Posted by: Omar C. Garcia | September 20, 2009

Empty Streets

   As we made our final approach to Phnom Penh, I looked out the window at the lush green patchwork below. The tall palm trees looked like thumb tacks — randomly placed to keep the wind from blowing away the variegated green carpet. Cambodia really is a beautiful country and I am happy to be back for my second visit. We descended quickly, bounced hard onto the tarmac, and rolled our way to the terminal. Once inside, I secured my visa and then made my way to the luggage carousel. I’m always happy to reunite with my luggage.

   Once outside the terminal we met Steve Hyde, the Director of Asia for Jesus and our host. Steve is a big man with a big heart for Cambodia. He grew up the son of missionaries in the Philippines and received his education in Texas. He first came to Cambodia as a Journeyman with the International Mission Board in 1994. That’s when he learned the Khmer language – not an easy task when you consider the alphabet has forty-eight vowels and thirty-five consonants. Each of the consonants has two different sounds. And, then there are the irregular vowels and consonants and a cryptic few of each that apply only to some select words. It’s all very confusing and challenging. But, Steve learned the language quickly and speaks it fluently.
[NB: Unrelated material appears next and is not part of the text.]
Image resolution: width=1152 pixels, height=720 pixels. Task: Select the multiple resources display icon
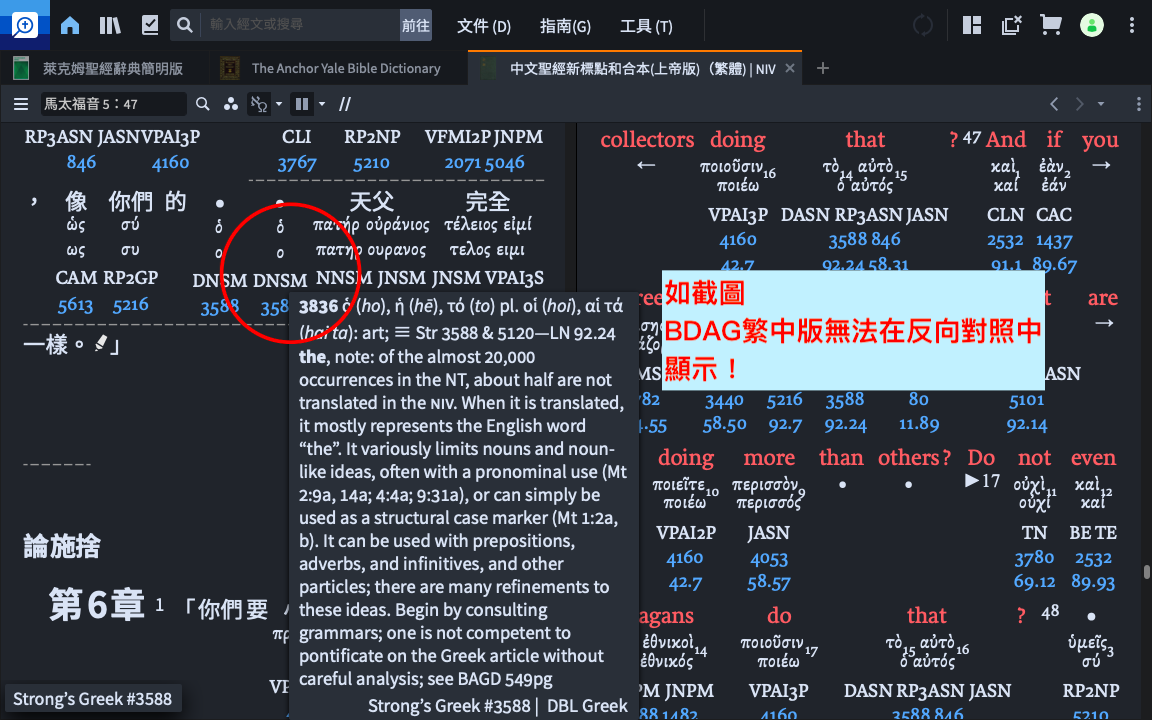231,104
   What I found a bit strange as we made our way from the airport to our hotel was the relatively few vehicles and people on the streets. I was here just a month ago and remember the chaotic choreography of cars, motorcycles, and pedestrians. But today, the streets seemed empty by comparison. And, very few shops were open for business. I wondered if this is what Phnom Penh must have looked like after the Khmer Rouge invaded and evacuated the city in the mid-70’s.

   Steve cleared up the mystery of the empty streets. Today is a Buddhist holiday, locally called Bon Bpchun Ben. This is a day when people pray for their dead ancestors whose spirits may not be at peace. The people fear these restless spirits and believe that they capriciously cause accidents and all kinds of bad stuff to happen. So, it’s incumbent upon the living to pray for these spirits to be at peace. In order for this to happen, family members are required to pray at seven Buddhist temples. They also pay the monks at these temples to perform special chants on behalf of their restless ancestors.

   So today, the streets of Cambodia are empty. And, I am reminded that the hearts of so many Cambodians are also empty, filled with frustration and longing for answers to life’s most important questions. A distinctive of our Christian worldview is the understanding that we can know where we will spend eternity before we step across the threshold that separates the living from the dead. And, because of that understanding, we do not “grieve like the rest of men, who have no hope” (1 Thess. 4:13). Tomorrow, the streets of Phnom Penh will again throb with bustling humanity, many of whom will wonder if their prayers had any impact on their restless ancestors. I am thankful for guys like Steve who have planted their lives in difficult places like this in order to help the restless souls of the living find peace in Jesus.